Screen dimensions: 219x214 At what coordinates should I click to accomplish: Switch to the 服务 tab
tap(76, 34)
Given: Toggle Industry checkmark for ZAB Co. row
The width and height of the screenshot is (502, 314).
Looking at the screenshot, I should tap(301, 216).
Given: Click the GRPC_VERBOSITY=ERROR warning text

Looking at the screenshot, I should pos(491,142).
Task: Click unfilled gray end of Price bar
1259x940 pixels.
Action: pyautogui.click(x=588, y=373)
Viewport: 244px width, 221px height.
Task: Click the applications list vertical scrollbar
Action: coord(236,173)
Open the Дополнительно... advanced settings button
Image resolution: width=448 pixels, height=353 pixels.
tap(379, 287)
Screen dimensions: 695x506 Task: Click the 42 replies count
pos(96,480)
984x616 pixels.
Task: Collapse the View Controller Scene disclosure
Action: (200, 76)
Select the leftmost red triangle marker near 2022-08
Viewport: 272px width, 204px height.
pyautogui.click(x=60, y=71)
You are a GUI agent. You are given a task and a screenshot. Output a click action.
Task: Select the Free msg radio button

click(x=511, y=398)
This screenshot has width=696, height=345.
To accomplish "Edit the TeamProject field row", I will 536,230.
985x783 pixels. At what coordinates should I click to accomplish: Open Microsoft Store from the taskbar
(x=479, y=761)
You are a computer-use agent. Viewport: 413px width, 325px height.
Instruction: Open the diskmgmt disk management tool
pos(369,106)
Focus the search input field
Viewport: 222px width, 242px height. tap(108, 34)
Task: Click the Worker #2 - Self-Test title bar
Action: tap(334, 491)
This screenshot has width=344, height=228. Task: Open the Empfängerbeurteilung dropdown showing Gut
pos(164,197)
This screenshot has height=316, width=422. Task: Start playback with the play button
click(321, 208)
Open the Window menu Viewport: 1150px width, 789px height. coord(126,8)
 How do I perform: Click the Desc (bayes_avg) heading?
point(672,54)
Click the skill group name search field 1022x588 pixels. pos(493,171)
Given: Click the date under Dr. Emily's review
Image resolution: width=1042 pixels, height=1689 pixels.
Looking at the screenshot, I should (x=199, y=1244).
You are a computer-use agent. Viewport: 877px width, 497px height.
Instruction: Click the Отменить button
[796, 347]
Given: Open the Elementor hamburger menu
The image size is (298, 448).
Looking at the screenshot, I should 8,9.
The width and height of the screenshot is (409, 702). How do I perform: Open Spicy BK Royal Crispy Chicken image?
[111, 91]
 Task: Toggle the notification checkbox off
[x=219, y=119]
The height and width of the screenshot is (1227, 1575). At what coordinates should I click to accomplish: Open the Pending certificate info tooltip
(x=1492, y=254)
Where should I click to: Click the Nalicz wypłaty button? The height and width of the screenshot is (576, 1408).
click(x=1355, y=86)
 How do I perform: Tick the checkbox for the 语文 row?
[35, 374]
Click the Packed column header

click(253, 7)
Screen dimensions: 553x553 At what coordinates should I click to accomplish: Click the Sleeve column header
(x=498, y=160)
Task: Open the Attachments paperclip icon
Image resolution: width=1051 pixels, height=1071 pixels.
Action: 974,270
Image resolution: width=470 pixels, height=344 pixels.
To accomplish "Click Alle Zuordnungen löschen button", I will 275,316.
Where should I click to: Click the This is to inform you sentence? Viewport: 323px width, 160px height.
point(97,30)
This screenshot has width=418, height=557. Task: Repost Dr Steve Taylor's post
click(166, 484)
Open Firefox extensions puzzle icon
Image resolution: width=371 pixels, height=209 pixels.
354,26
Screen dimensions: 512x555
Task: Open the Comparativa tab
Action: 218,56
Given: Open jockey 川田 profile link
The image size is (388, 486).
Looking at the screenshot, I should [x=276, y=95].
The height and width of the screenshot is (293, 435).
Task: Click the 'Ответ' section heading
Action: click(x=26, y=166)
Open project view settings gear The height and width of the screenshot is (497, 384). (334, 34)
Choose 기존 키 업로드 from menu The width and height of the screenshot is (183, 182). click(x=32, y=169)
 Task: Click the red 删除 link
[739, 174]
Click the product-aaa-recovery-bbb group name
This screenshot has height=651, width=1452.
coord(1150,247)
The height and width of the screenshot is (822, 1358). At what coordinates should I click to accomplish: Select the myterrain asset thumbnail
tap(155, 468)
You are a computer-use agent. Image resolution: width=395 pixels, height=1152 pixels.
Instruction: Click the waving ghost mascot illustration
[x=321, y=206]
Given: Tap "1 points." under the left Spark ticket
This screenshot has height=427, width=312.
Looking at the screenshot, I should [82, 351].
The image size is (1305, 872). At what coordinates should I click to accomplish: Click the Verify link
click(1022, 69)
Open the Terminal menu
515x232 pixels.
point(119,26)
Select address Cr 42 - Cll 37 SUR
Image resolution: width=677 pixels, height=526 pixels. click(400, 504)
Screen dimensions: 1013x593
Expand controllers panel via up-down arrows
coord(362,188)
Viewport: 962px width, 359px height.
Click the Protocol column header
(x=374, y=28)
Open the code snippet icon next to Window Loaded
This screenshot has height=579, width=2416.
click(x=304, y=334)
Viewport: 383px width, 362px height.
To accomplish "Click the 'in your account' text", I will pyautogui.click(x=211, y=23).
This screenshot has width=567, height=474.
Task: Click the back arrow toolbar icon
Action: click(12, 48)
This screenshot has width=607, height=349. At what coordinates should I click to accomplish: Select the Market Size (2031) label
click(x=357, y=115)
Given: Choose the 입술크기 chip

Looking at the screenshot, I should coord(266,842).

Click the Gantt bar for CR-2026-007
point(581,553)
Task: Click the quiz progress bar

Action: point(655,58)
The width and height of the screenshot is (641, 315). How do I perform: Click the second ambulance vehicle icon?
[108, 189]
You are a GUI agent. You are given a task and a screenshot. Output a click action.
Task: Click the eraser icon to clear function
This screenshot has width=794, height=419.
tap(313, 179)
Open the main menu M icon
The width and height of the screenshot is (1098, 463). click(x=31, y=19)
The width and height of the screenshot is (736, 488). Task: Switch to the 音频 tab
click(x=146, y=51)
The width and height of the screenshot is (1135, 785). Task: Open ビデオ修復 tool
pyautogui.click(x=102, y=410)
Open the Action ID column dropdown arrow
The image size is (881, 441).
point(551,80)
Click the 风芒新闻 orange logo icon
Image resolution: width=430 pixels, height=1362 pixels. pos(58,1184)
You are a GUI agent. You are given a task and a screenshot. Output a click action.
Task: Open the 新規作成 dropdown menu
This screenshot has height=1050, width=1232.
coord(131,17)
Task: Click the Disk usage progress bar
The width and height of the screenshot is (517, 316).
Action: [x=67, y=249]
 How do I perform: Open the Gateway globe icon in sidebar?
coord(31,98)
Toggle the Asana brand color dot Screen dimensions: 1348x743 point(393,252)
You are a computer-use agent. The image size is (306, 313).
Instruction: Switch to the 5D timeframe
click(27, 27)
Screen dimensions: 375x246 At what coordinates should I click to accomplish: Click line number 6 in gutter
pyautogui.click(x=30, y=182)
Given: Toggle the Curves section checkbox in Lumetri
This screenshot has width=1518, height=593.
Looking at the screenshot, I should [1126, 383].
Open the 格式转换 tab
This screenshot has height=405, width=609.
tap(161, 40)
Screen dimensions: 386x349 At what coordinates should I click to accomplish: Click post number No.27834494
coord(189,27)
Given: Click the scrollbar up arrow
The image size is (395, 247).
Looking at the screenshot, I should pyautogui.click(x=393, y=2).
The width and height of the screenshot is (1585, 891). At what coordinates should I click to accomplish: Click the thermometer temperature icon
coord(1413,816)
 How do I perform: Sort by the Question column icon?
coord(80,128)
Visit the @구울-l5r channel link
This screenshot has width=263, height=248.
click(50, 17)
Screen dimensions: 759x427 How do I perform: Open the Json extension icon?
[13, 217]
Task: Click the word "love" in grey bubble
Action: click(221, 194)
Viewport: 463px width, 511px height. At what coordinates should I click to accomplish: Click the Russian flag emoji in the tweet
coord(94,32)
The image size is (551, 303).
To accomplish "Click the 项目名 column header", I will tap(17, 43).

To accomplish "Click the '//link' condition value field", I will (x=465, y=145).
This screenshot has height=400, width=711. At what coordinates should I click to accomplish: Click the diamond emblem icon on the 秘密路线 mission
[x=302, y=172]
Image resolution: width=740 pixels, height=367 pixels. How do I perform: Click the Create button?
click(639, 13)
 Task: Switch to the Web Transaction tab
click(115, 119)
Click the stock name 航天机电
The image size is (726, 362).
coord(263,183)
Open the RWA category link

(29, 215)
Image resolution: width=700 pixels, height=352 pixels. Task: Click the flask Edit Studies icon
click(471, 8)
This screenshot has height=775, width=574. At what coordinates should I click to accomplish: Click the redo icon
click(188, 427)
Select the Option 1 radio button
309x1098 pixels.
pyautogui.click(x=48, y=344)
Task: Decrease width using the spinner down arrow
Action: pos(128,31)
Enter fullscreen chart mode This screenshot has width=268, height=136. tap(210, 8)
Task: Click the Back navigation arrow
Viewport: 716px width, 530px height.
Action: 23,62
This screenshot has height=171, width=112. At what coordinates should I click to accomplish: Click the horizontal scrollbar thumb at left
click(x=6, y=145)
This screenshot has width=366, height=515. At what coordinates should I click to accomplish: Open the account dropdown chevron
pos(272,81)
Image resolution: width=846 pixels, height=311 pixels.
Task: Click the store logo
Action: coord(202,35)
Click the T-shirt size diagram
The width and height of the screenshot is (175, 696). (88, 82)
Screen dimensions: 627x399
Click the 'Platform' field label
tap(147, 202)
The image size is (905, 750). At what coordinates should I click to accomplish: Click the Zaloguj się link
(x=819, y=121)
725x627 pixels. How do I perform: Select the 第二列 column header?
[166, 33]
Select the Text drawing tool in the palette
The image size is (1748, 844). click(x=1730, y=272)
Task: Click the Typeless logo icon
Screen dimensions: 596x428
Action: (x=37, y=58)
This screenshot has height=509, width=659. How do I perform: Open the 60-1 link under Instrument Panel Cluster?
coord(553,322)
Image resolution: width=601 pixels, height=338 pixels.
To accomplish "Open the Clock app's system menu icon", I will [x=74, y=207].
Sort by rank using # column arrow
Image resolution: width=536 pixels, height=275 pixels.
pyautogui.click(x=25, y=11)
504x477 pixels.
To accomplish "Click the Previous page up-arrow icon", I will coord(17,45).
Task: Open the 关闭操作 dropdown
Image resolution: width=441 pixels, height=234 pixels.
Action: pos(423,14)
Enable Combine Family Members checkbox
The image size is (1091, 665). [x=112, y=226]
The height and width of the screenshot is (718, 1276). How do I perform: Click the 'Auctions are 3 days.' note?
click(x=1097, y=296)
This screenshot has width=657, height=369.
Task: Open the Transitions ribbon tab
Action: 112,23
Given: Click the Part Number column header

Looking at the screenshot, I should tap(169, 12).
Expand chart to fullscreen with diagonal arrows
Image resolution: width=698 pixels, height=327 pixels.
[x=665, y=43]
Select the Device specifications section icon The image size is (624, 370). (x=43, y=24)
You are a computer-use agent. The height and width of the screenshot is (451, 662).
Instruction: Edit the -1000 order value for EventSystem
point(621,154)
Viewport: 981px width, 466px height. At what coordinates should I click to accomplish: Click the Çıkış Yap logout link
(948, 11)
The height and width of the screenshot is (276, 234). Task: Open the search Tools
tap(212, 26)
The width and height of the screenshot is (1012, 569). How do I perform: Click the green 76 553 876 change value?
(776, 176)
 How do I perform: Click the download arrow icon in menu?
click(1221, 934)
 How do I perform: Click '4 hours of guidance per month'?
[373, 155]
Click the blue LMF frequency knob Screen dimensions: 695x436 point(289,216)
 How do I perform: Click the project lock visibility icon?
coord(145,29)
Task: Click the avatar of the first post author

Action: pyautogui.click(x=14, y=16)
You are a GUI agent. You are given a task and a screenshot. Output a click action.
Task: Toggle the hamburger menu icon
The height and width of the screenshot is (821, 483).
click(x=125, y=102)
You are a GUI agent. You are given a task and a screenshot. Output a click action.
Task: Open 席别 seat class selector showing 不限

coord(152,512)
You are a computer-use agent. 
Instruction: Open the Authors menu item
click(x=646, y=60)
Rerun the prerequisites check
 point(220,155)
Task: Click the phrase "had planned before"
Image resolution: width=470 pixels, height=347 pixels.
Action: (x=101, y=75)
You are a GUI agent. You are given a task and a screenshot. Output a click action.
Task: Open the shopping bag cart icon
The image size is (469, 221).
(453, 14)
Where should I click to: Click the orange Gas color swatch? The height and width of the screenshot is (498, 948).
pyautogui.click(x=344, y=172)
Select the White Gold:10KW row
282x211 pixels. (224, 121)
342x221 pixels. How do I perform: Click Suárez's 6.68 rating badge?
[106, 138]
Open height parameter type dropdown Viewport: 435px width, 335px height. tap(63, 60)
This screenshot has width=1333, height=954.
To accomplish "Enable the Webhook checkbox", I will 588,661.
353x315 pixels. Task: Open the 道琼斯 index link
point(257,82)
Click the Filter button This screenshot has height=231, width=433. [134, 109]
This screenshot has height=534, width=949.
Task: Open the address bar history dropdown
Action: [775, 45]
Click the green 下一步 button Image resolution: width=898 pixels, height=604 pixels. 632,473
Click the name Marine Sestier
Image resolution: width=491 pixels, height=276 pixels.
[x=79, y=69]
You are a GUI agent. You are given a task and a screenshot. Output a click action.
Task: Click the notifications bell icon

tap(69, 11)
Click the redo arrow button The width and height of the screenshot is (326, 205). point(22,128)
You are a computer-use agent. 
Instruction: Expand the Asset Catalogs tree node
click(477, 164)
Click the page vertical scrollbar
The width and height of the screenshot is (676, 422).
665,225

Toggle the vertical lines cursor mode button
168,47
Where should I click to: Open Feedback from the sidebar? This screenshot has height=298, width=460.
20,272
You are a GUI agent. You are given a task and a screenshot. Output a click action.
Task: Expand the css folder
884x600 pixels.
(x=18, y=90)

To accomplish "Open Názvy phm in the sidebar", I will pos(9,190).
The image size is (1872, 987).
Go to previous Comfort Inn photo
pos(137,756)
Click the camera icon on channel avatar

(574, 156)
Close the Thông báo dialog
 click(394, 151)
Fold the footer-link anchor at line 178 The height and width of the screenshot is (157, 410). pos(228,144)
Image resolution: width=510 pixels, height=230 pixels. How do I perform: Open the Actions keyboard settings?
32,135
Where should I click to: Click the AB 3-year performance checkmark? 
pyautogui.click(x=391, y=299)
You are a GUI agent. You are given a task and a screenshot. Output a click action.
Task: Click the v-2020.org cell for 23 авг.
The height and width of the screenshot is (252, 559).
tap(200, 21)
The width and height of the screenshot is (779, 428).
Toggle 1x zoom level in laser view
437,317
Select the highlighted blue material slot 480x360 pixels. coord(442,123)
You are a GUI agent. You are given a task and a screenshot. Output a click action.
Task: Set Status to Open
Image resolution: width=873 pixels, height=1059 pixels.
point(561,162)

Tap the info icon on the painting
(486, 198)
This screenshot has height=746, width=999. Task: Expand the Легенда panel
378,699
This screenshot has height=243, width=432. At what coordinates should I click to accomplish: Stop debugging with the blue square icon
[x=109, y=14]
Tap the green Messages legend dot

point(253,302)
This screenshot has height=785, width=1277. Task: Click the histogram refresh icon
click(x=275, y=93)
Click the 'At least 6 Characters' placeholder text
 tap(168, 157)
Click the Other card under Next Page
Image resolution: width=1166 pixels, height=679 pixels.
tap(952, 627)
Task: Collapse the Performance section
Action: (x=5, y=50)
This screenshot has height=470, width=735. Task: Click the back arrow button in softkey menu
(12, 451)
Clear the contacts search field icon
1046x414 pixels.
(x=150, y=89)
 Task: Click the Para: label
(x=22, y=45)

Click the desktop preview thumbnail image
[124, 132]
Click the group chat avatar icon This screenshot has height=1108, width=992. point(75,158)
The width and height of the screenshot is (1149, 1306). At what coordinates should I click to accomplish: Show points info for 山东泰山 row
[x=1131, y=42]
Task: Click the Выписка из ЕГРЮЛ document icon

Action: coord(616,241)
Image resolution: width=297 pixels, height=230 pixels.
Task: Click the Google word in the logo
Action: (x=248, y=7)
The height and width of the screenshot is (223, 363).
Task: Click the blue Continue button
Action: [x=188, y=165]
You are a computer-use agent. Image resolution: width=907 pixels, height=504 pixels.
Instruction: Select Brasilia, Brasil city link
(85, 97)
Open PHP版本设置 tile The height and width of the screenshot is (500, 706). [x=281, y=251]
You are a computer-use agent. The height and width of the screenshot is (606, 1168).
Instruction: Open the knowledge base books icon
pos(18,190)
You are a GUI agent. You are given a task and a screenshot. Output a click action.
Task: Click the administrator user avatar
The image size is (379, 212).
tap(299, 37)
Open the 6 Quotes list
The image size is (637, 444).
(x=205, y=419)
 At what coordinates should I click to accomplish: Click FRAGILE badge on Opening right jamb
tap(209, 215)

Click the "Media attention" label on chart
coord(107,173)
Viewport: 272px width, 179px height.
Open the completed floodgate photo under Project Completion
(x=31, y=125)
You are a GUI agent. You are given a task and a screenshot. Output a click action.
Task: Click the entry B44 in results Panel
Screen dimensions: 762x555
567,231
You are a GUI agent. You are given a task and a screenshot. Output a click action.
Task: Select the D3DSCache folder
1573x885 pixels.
···
▶ Exercise objective
Return, from the data, each line that has the word "folder" in it.

▶ Result
Task: Expand the css folder
Task: Select the D3DSCache folder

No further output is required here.